## What to work on
Please restate the data word for word.

::::::::

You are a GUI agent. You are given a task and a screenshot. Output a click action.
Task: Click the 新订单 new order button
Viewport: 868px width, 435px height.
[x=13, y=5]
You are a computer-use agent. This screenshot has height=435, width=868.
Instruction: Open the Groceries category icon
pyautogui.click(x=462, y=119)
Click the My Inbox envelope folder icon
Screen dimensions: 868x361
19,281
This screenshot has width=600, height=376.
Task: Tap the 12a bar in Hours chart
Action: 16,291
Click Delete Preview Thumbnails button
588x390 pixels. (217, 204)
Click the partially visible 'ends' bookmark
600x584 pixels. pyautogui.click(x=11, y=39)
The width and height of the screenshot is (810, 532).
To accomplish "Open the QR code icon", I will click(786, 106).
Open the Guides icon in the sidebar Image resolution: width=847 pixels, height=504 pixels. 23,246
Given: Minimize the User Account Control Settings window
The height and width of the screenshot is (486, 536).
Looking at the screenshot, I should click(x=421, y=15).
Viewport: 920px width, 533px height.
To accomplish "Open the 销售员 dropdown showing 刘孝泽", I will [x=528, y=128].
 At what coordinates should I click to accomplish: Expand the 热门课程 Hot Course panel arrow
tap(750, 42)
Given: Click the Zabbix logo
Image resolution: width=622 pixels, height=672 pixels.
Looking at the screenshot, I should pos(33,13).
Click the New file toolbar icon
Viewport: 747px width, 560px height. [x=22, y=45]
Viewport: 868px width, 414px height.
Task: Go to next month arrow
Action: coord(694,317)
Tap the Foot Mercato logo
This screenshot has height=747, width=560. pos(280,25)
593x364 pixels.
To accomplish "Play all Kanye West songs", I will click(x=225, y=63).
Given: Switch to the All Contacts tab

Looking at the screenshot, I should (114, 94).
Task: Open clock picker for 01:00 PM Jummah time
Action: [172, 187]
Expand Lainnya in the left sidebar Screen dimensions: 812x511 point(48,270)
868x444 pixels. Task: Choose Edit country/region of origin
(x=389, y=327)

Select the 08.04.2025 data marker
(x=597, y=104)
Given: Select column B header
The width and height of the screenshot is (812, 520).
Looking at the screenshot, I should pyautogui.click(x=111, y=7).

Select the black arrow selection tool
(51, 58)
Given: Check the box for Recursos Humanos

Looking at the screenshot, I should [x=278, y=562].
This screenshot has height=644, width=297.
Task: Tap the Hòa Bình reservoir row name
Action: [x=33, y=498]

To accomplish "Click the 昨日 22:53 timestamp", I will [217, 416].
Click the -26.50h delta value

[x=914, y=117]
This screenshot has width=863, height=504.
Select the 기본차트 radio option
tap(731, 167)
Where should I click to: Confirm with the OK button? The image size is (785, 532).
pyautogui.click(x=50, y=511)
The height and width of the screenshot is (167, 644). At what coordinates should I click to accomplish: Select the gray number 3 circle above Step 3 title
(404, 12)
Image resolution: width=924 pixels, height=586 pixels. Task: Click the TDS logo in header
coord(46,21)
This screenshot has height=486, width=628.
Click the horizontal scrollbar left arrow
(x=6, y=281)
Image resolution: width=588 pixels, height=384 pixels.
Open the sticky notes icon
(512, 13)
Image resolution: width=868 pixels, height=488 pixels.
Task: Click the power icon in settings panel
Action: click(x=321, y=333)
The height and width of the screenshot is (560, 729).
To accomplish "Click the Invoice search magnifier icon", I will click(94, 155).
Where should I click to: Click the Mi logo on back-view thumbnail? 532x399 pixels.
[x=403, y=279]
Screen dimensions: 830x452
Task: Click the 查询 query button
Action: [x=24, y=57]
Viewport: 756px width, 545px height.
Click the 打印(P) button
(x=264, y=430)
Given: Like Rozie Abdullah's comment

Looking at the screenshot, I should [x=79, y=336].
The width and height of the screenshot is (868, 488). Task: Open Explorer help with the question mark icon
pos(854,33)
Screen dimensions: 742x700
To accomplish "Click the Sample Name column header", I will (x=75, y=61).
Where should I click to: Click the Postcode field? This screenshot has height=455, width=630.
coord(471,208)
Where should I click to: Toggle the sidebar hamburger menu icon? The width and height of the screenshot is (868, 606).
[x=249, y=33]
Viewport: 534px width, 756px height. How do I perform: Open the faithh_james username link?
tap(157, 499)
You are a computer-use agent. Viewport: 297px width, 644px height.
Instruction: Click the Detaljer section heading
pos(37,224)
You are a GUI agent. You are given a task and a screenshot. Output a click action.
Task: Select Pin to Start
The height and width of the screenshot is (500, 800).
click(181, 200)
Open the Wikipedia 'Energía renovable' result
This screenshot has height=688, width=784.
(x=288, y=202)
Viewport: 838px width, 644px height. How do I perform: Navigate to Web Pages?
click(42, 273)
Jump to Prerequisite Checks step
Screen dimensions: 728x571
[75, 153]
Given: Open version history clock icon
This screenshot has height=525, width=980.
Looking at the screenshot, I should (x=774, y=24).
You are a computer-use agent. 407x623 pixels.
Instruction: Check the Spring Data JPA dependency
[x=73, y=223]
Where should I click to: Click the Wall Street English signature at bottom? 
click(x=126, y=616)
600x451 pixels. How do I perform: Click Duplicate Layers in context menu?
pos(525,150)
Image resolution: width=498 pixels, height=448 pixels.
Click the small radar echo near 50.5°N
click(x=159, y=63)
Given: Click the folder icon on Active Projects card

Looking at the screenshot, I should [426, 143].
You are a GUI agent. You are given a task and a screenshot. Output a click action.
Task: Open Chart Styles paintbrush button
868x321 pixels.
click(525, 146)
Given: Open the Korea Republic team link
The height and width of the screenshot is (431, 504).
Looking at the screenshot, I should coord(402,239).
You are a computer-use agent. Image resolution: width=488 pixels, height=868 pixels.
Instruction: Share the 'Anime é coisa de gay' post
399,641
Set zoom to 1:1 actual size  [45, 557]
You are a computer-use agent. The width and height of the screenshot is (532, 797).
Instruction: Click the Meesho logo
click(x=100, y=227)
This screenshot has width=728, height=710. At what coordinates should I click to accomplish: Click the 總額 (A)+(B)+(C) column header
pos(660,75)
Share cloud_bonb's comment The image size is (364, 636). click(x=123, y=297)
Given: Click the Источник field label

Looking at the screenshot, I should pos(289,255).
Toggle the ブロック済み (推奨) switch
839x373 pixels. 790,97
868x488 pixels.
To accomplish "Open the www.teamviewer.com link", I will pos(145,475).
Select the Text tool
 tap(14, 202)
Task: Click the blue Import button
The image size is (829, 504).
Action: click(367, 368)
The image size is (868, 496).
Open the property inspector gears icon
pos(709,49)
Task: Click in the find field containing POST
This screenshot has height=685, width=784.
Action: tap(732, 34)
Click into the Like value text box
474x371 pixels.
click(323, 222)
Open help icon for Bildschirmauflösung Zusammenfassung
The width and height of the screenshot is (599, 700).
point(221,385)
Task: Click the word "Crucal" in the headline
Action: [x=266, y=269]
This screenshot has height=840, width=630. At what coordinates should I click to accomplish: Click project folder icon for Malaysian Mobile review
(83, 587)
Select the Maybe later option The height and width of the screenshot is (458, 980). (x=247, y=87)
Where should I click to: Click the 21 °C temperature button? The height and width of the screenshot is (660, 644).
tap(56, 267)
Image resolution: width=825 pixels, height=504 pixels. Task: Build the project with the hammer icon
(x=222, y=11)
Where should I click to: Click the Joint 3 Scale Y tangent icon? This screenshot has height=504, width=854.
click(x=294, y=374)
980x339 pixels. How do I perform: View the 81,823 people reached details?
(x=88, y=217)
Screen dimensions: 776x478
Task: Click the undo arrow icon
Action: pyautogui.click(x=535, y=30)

::::::::

## Result below
You are a GUI agent. You are given a task and a screenshot. Output a click action.
Task: Click the 新订单 new order button
Viewport: 868px width, 435px height.
[x=13, y=5]
You are a computer-use agent. This screenshot has height=435, width=868.
Instruction: Open the Groceries category icon
pyautogui.click(x=462, y=119)
Click the My Inbox envelope folder icon
Screen dimensions: 868x361
19,281
This screenshot has width=600, height=376.
Task: Tap the 12a bar in Hours chart
Action: 16,291
Click Delete Preview Thumbnails button
588x390 pixels. (217, 204)
Click the partially visible 'ends' bookmark
600x584 pixels. pyautogui.click(x=11, y=39)
The width and height of the screenshot is (810, 532).
To accomplish "Open the QR code icon", I will click(786, 106).
Open the Guides icon in the sidebar Image resolution: width=847 pixels, height=504 pixels. 23,246
Given: Minimize the User Account Control Settings window
The height and width of the screenshot is (486, 536).
Looking at the screenshot, I should click(x=421, y=15).
Viewport: 920px width, 533px height.
To accomplish "Open the 销售员 dropdown showing 刘孝泽", I will [x=528, y=128].
 At what coordinates should I click to accomplish: Expand the 热门课程 Hot Course panel arrow
tap(750, 42)
Given: Click the Zabbix logo
Image resolution: width=622 pixels, height=672 pixels.
Looking at the screenshot, I should pos(33,13).
Click the New file toolbar icon
Viewport: 747px width, 560px height. [x=22, y=45]
Viewport: 868px width, 414px height.
Task: Go to next month arrow
Action: coord(694,317)
Tap the Foot Mercato logo
This screenshot has height=747, width=560. pos(280,25)
593x364 pixels.
To accomplish "Play all Kanye West songs", I will click(x=225, y=63).
Given: Switch to the All Contacts tab

Looking at the screenshot, I should (114, 94).
Task: Open clock picker for 01:00 PM Jummah time
Action: [172, 187]
Expand Lainnya in the left sidebar Screen dimensions: 812x511 point(48,270)
868x444 pixels. Task: Choose Edit country/region of origin
(x=389, y=327)

Select the 08.04.2025 data marker
(x=597, y=104)
Given: Select column B header
The width and height of the screenshot is (812, 520).
Looking at the screenshot, I should pyautogui.click(x=111, y=7).

Select the black arrow selection tool
(51, 58)
Given: Check the box for Recursos Humanos

Looking at the screenshot, I should [x=278, y=562].
This screenshot has height=644, width=297.
Task: Tap the Hòa Bình reservoir row name
Action: [x=33, y=498]

To accomplish "Click the 昨日 22:53 timestamp", I will [217, 416].
Click the -26.50h delta value

[x=914, y=117]
This screenshot has width=863, height=504.
Select the 기본차트 radio option
tap(731, 167)
Where should I click to: Confirm with the OK button? The image size is (785, 532).
pyautogui.click(x=50, y=511)
The height and width of the screenshot is (167, 644). At what coordinates should I click to accomplish: Select the gray number 3 circle above Step 3 title
(404, 12)
Image resolution: width=924 pixels, height=586 pixels. Task: Click the TDS logo in header
coord(46,21)
This screenshot has height=486, width=628.
Click the horizontal scrollbar left arrow
(x=6, y=281)
Image resolution: width=588 pixels, height=384 pixels.
Open the sticky notes icon
(512, 13)
Image resolution: width=868 pixels, height=488 pixels.
Task: Click the power icon in settings panel
Action: click(x=321, y=333)
The height and width of the screenshot is (560, 729).
To accomplish "Click the Invoice search magnifier icon", I will click(94, 155).
Where should I click to: Click the Mi logo on back-view thumbnail? 532x399 pixels.
[x=403, y=279]
Screen dimensions: 830x452
Task: Click the 查询 query button
Action: [x=24, y=57]
Viewport: 756px width, 545px height.
Click the 打印(P) button
(x=264, y=430)
Given: Like Rozie Abdullah's comment

Looking at the screenshot, I should [x=79, y=336].
The width and height of the screenshot is (868, 488). Task: Open Explorer help with the question mark icon
pos(854,33)
Screen dimensions: 742x700
To accomplish "Click the Sample Name column header", I will (x=75, y=61).
Where should I click to: Click the Postcode field? This screenshot has height=455, width=630.
coord(471,208)
Where should I click to: Toggle the sidebar hamburger menu icon? The width and height of the screenshot is (868, 606).
[x=249, y=33]
Viewport: 534px width, 756px height. How do I perform: Open the faithh_james username link?
tap(157, 499)
You are a computer-use agent. Viewport: 297px width, 644px height.
Instruction: Click the Detaljer section heading
pos(37,224)
You are a GUI agent. You are given a task and a screenshot. Output a click action.
Task: Select Pin to Start
The height and width of the screenshot is (500, 800).
click(181, 200)
Open the Wikipedia 'Energía renovable' result
This screenshot has height=688, width=784.
(x=288, y=202)
Viewport: 838px width, 644px height. How do I perform: Navigate to Web Pages?
click(42, 273)
Jump to Prerequisite Checks step
Screen dimensions: 728x571
[75, 153]
Given: Open version history clock icon
This screenshot has height=525, width=980.
Looking at the screenshot, I should (x=774, y=24).
You are a computer-use agent. 407x623 pixels.
Instruction: Check the Spring Data JPA dependency
[x=73, y=223]
Where should I click to: Click the Wall Street English signature at bottom? 
click(x=126, y=616)
600x451 pixels. How do I perform: Click Duplicate Layers in context menu?
pos(525,150)
Image resolution: width=498 pixels, height=448 pixels.
Click the small radar echo near 50.5°N
click(x=159, y=63)
Given: Click the folder icon on Active Projects card

Looking at the screenshot, I should [426, 143].
You are a GUI agent. You are given a task and a screenshot. Output a click action.
Task: Open Chart Styles paintbrush button
868x321 pixels.
click(525, 146)
Given: Open the Korea Republic team link
The height and width of the screenshot is (431, 504).
Looking at the screenshot, I should coord(402,239).
You are a computer-use agent. Image resolution: width=488 pixels, height=868 pixels.
Instruction: Share the 'Anime é coisa de gay' post
399,641
Set zoom to 1:1 actual size  [45, 557]
You are a computer-use agent. The width and height of the screenshot is (532, 797).
Instruction: Click the Meesho logo
click(x=100, y=227)
This screenshot has width=728, height=710. At what coordinates should I click to accomplish: Click the 總額 (A)+(B)+(C) column header
pos(660,75)
Share cloud_bonb's comment The image size is (364, 636). click(x=123, y=297)
Given: Click the Источник field label

Looking at the screenshot, I should pos(289,255).
Toggle the ブロック済み (推奨) switch
839x373 pixels. 790,97
868x488 pixels.
To accomplish "Open the www.teamviewer.com link", I will pos(145,475).
Select the Text tool
 tap(14, 202)
Task: Click the blue Import button
The image size is (829, 504).
Action: click(367, 368)
The image size is (868, 496).
Open the property inspector gears icon
pos(709,49)
Task: Click in the find field containing POST
This screenshot has height=685, width=784.
Action: tap(732, 34)
Click into the Like value text box
474x371 pixels.
click(323, 222)
Open help icon for Bildschirmauflösung Zusammenfassung
The width and height of the screenshot is (599, 700).
point(221,385)
Task: Click the word "Crucal" in the headline
Action: [x=266, y=269]
This screenshot has height=840, width=630. At what coordinates should I click to accomplish: Click project folder icon for Malaysian Mobile review
(83, 587)
Select the Maybe later option The height and width of the screenshot is (458, 980). (x=247, y=87)
Where should I click to: Click the 21 °C temperature button? The height and width of the screenshot is (660, 644).
tap(56, 267)
Image resolution: width=825 pixels, height=504 pixels. Task: Build the project with the hammer icon
(x=222, y=11)
Where should I click to: Click the Joint 3 Scale Y tangent icon? This screenshot has height=504, width=854.
click(x=294, y=374)
980x339 pixels. How do I perform: View the 81,823 people reached details?
(x=88, y=217)
Screen dimensions: 776x478
Task: Click the undo arrow icon
Action: pyautogui.click(x=535, y=30)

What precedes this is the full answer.